__MATERIALS PROVIDED__.
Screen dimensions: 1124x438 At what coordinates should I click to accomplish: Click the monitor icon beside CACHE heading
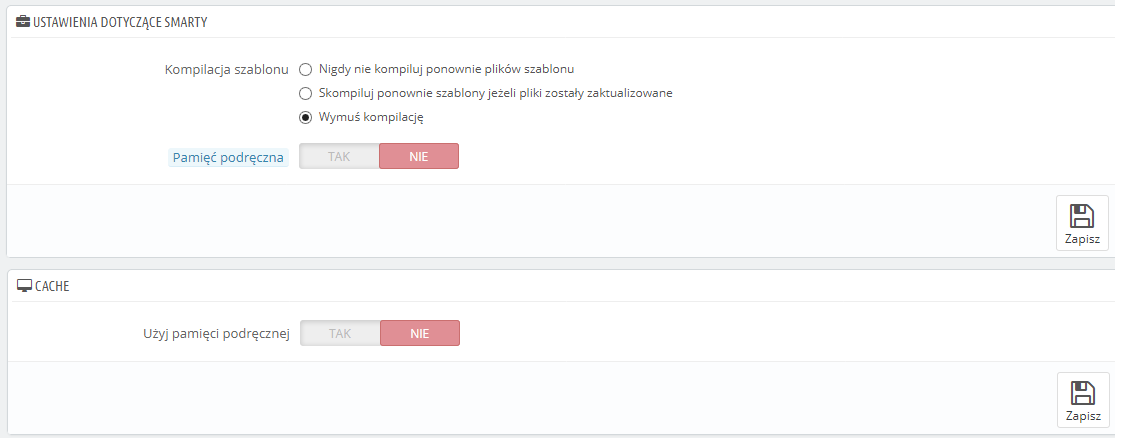pyautogui.click(x=24, y=286)
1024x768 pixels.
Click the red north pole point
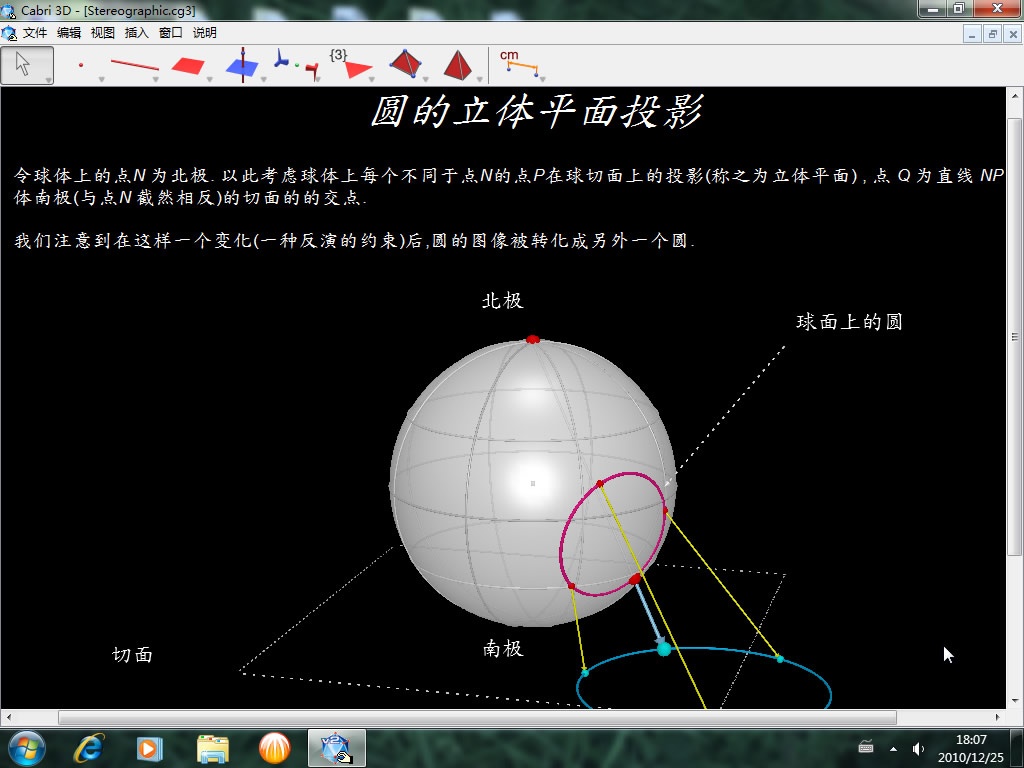pyautogui.click(x=532, y=339)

__TASK DESCRIPTION__.
Only the wording of the records is wanted: copy it all exactly and omit the pictures.

__RESULT OF THE TASK__.
Screen dimensions: 1124x438 At what coordinates should I click to accomplish: Click the monitor icon beside CACHE heading
pyautogui.click(x=24, y=286)
1024x768 pixels.
Click the red north pole point
pyautogui.click(x=532, y=339)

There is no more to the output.